I lay back down on the bed and covered myself with my mosquito net. Half awake, I thought about Janel’s bulging-eyed stare and Père Eddy’s Tout sa ou we se pa sa and a dead yellow frog and about how I was sad to leave and glad to go home at the same time, dozing off for a few minutes here and there and then being awakened by a crowing rooster. Can’t they wait until dawn like they’re supposed to? I wondered. I turned over and tried to fall back to sleep.

By the time the driver picked me up at 6 a.m., the sun was coming up. As we drove through Mirebalais, there was already a lot of activity. Men in baseball caps herding cattle. Women carrying buckets, bins, and basins on their heads, bringing items to sell in the market or clothes to wash in the river.

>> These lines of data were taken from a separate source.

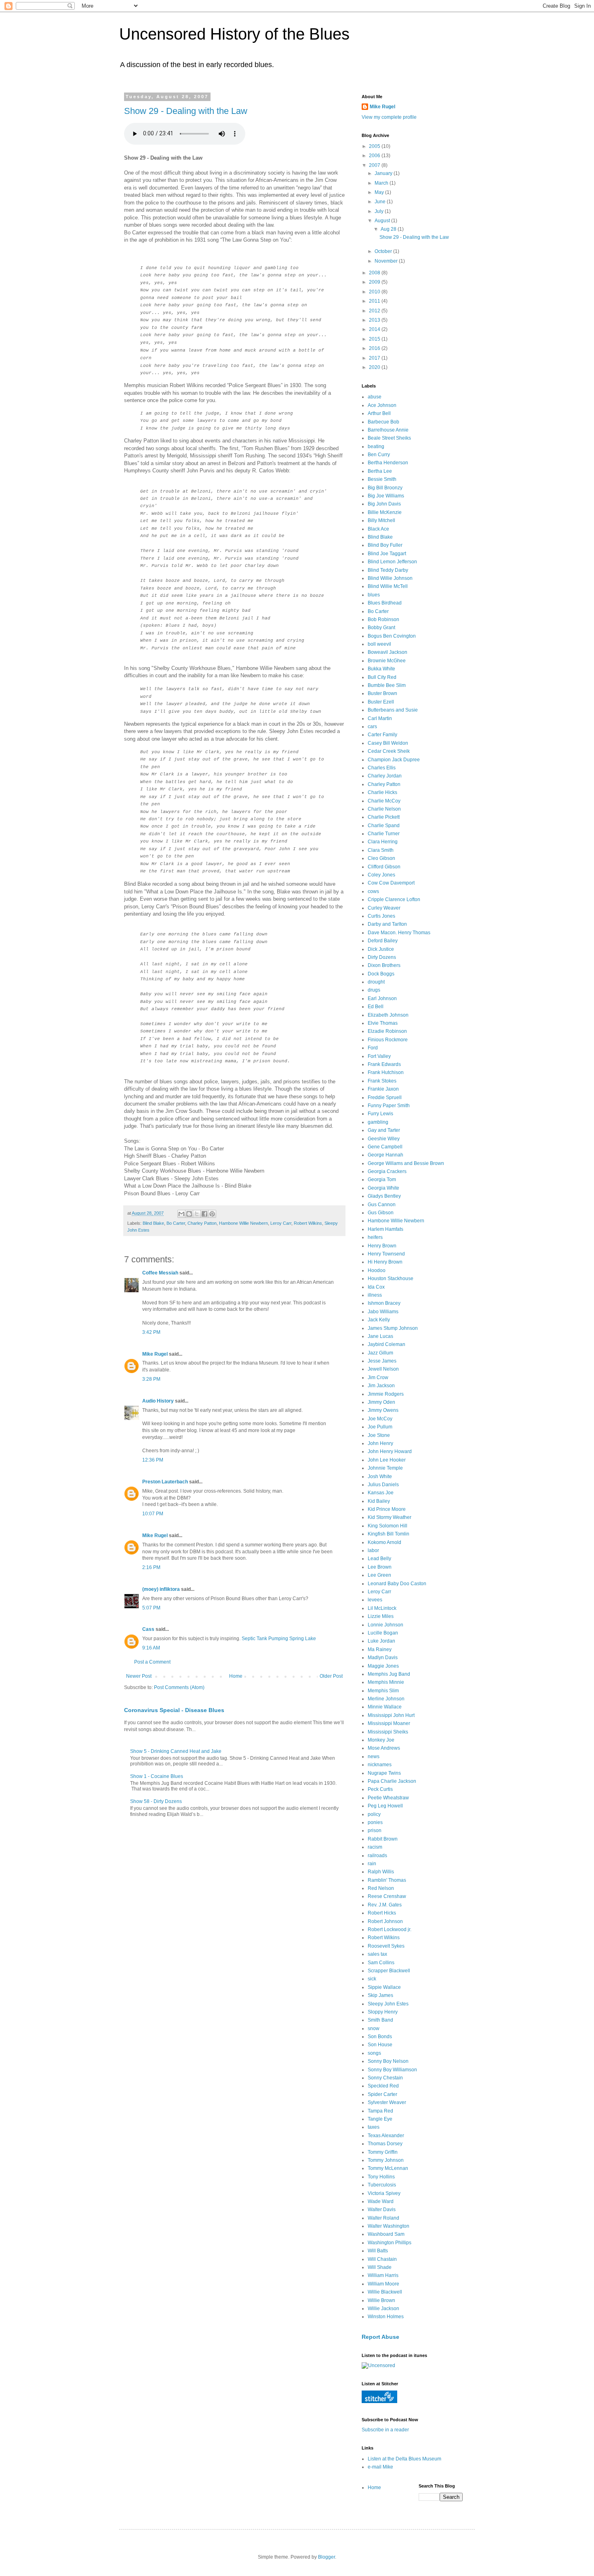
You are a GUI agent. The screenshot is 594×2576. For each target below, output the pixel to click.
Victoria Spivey (384, 2193)
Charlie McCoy (384, 801)
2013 (375, 320)
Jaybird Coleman (386, 1344)
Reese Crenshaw (387, 1896)
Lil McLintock (382, 1608)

As we navigated the winding mountain roads back to Port-au-Prince, the valleys below looked green and fertile beneath the morning mist, nothing like the barren, parched earth I had seen from the plane on the way in. After we arrived at the airport, I made my way through security to the departure gate.

Unlike my flight down to Haiti, on which I had seemed to be one of the only non-Haitian passengers, the gate for my return flight was filled with non-Haitians—mostly Americans. They stood out not only because they were nearly all white—almost nobody I’d seen for the last two weeks had been white—but also because they were often in large groups with matching T-shirts adorned with alliterative slogans on the front, like HELPING HAITI and HEALING HAITI and I ♥ HAITI and HAND IN HAND WITH HAITI and the clever IT’S A LOVE HAITI RELATIONSHIP. Many of the T-shirts had religious imagery or biblical quotations on the back. I wondered what these groups—many with school-age children—had been doing in Haiti.

I had overheard conversations in the Port-au-Prince airport and on flights to and from Haiti about people spending a week playing with children in an orphanage or laying a few bricks for a new church—what has come to be known as “voluntourism.” For personal, religious, or other reasons, visiting volunteers have developed a desire to help those less fortunate than themselves. The intention is noble, but is a one-week volunteer trip truly helping Haitians or Haiti?

There are said to be more than 10,000 non-governmental organizations (NGOs) working in Haiti. That’s one for every 1,000 people. And yet Haiti remains one of the poorest countries, with some of the worst health, education, and sanitation statistics in the world. Some organizations do phenomenal work helping individuals and communities. Yet their efforts are rarely coordinated with the government or one another, and funding comes and goes. Sometimes aid groups even do harm, unintentionally or, in the worst cases, intentionally.

Well-functioning organizations surely know how to incorporate short-term volunteers with no experience into projects in which their efforts can contribute toward some larger long-term goal. Yet I couldn’t help but wonder if, instead of traveling to Haiti, it would be more helpful to have would-be voluntourists donate the price of their plane tickets to large humanitarian organizations with skills and experience in Haiti.